Pain comes in many varieties, some quite temporary, some that pass with healing, and others that stay on for life. Many victims of terminal illness have to deal not only with their imminent demise, but with intractable pain that adds misery to their last days. A variety of drugs to deal with pain have been handed down to us, and some excellent new ones have been added along the way. They do best in alleviating the temporary pain that comes when tissue damage and inflammation set off pain signals in the nervous system. They do less well with the various sorts of chronic pain that settle in for a long stay, and they do least well with neuropathic pain resulting from the nervous system’s maladaptive reorganizations following nerve injury.

Pain can be especially challenging for healthcare providers who have little or no means for objective measurement of a patient’s pain. To a large extent pain is subjective, relying on the patient’s perceptions and expectations, which can vary greatly from one patient to another. In the absence of objective pathological findings, the physician can rely on little but the patient’s assessment of his or her pain, and too often (decreasingly so) the practitioner opts for undertreatment on the assumption that the patient is exaggerating or malingering. In dealing with extreme pain, even the most caring and cooperative physician is often faced with Hobson’s choice of undertreating the patient or causing more harm than good.

Pain therapeutics is clearly an area greatly in need of improvement. The healthcare provider side of the equation has shown significant improvement during the past decade, with large increases in the number of pain specialists practicing and much greater willingness to treat pain aggressively when necessary. Pain management is no longer the sole province of either the primary care physician or non-pain specialist. There is growing recognition that pain is a multifaceted problem requiring inputs from multiple perspectives. The growth of pain clinics utilizing interdisciplinary provider teams, together with both mainstream and alternative approaches to pain management, indicates the adoption of new medical paradigms in the field. The emergence and rise of pain medicine as a distinct medical specialty and the increasing inclusion of pain education and training in medical school curricula are positive signs.

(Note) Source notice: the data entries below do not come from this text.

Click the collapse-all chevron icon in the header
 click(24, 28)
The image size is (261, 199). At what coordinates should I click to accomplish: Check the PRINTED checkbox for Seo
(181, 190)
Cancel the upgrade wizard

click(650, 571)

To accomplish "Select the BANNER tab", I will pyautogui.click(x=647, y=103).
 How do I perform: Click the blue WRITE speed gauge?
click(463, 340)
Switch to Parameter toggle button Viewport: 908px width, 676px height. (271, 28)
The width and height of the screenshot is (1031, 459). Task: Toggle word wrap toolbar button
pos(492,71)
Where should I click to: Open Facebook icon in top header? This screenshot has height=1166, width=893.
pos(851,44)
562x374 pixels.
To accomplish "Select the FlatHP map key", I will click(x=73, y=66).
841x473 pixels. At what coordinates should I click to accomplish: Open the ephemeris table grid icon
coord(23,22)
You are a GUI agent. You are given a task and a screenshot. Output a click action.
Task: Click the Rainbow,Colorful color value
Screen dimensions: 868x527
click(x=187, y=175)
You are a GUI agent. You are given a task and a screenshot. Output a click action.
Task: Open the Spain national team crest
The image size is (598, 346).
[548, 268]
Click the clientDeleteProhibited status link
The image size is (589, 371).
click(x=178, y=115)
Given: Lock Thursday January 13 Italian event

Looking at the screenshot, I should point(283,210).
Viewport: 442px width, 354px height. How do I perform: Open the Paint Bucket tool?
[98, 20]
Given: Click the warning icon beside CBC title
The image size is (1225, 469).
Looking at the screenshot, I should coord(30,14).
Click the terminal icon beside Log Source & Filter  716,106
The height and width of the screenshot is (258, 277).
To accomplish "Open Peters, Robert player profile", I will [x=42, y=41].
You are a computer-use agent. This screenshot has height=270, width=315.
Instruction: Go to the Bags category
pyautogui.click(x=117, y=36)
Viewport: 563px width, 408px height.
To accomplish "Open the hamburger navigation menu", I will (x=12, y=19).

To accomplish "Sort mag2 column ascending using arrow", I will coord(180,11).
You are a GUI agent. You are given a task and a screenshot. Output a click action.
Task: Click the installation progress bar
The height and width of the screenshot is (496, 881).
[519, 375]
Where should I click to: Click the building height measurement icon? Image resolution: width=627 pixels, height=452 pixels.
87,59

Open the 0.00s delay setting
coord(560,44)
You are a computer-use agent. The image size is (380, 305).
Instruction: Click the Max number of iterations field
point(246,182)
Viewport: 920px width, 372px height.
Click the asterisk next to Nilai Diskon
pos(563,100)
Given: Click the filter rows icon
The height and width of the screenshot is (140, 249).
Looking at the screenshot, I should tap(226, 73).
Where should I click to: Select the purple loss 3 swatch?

Growing public and professional awareness of pain-related issues has also stimulated pharmaceutical and biotechnology companies to move pain therapeutics higher in their awareness and activities as they come to appreciate the scale of unmet needs in the field. Pain therapeutics is also benefiting from rapid progress in the methodologies of neurological research and the addition of genomic-era technologies to the research armamentarium. Pharmaceutical and biotechnology companies have recognized this re-emergent high-potential business opportunity and are taking advantage of new basic understandings of pain physiology and the identification of new target entities to undertake the development of new drugs targeted at particular categories of pain. While pain remains a difficult subject both for patients and providers, there is ample room for optimism in the new millennium.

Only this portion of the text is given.